# YOUR ASSIGNMENT
Extend the complex analysis passage on compact exhaustions and one-to-one limit functions, beginning immediately after its final sentence.

# SUPPLIED PASSAGE

-- -- --

Hence \(K_{n} \subseteq \operatorname{int}{K}_{n+1}\) for \(n \in\mathbb N\) and \(K_{1} \subseteq K_{2} \subseteq K_{3} \subseteq \ldots\).
We observe that \(\bigcup_{n=1}^{\infty} K_{n} \subseteq \Omega\), since each \(K_{n} \subseteq \Omega\).
For the reverse inclusion, let \(z \in \Omega\) and \(M\in\mathbb N\) be so that \(|z| \leq M\). Since \(\Omega\) is open, there exists \(\rho>0\) such that \(D(z, \rho) \subseteq \Omega\). Let \(N\in\mathbb N\) be the least integer greater than or equal to \(\max (M, \rho^{-1})\).
Then \(|z| \leq M \leq N\) and for \(a \notin \Omega\) we have \(|z-a| \geq \rho \geq \frac{1}{N}\). Therefore \(z \in K_{N}\) and thus \(\Omega \subseteq \bigcup_{n=1}^{\infty} K_{n}\), hence \(\Omega=\bigcup_{n=1}^{\infty} K_{n}\).
We also have a stronger result \(\Omega=\bigcup_{n=1}^{\infty} \operatorname{int}{K}_{n}\).
Indeed, since \(K_{n} \subseteq \operatorname{int}{K}_{n+1}\), we have \[\Omega \subseteq \bigcup_{n=1}^{\infty} K_{n} \subseteq \bigcup_{n=2}^{\infty} \operatorname{int}{K}_{n} \subseteq \bigcup_{n=1}^{\infty} \operatorname{int}{K}_{n}\subseteq \Omega.\]
Let \(K\) be a compact subset of \(\Omega\). Then \[K \subseteq \bigcup_{n=1}^{\infty} \operatorname{int}{K}_{n}\] is an open cover of \(K\). Therefore, \(K \subseteq \bigcup_{n=1}^{P} \operatorname{int}{K}_{n}\) for some \(P\in \mathbb N\).
Thus \[K \subseteq K_{1} \cup K_{2}\cup \ldots \cup K_{P}=K_{P}. \qquad \tag*{$\blacksquare$}\]
Let \(\Omega\subseteq \mathbb C\) be a region and \((f_{n})_{n \in\mathbb N}\) be a sequence such that \(f_{n} \in H(\Omega)\) converges uniformly on compact subsets of \(\Omega\). Assume that \(f_{n}\) is one-to-one for any \(n \in\mathbb N\). Then the limit function \(f=\lim_{n\to\infty}f_n\) is either constant or one-to-one on \(\Omega\).
Proof: Note that \(f \in H(\Omega)\). ( Why?)
Assume that \(f\) is not one-to-one, then there exist \(z_{1}, z_{2} \in \Omega\) such that \(z_{1} \neq z_{2}\) with \(f\left(z_{1}\right)=f\left(z_{2}\right)\).

-- -- --

# EXERCISE DATA
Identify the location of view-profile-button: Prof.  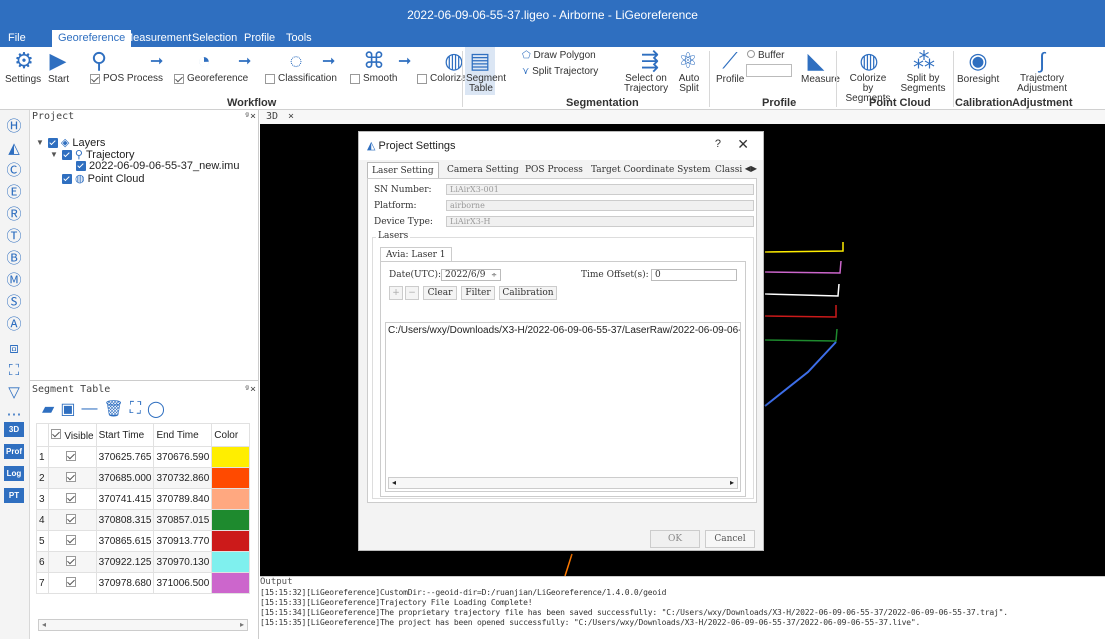
(14, 452).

-- -- --

# WRITTEN RESPONSE
For \(n \in\mathbb N\), we define \(g_{n} \in H(\Omega)\), and \(g \in H(\Omega)\) by setting \[g_{n}(z)=f_{n}(z)-f_{n}\left(z_{1}\right), \quad \text { and }\quad g(z)=f(z)-f\left(z_{1}\right).\] Then \(g\left(z_{2}\right)=0\) and also \(g_{n}\left(z_{2}\right) \neq 0\), since \(f_{n}\) is one-to-one.
Further, we may suppose that \(g\) is not constant in \(\Omega\) otherwise \(f\) is constant in \(\Omega\) and the assertion follows.
Since the zeros of \(g\) are isolated, there is \(r>0\) so that \(\left|z_{1}-z_{2}\right|>r\) and \(g(z) \neq 0\) whenever \(z\in\Omega\) satisfies \(0<\left|z-z_{2}\right| \leq r\).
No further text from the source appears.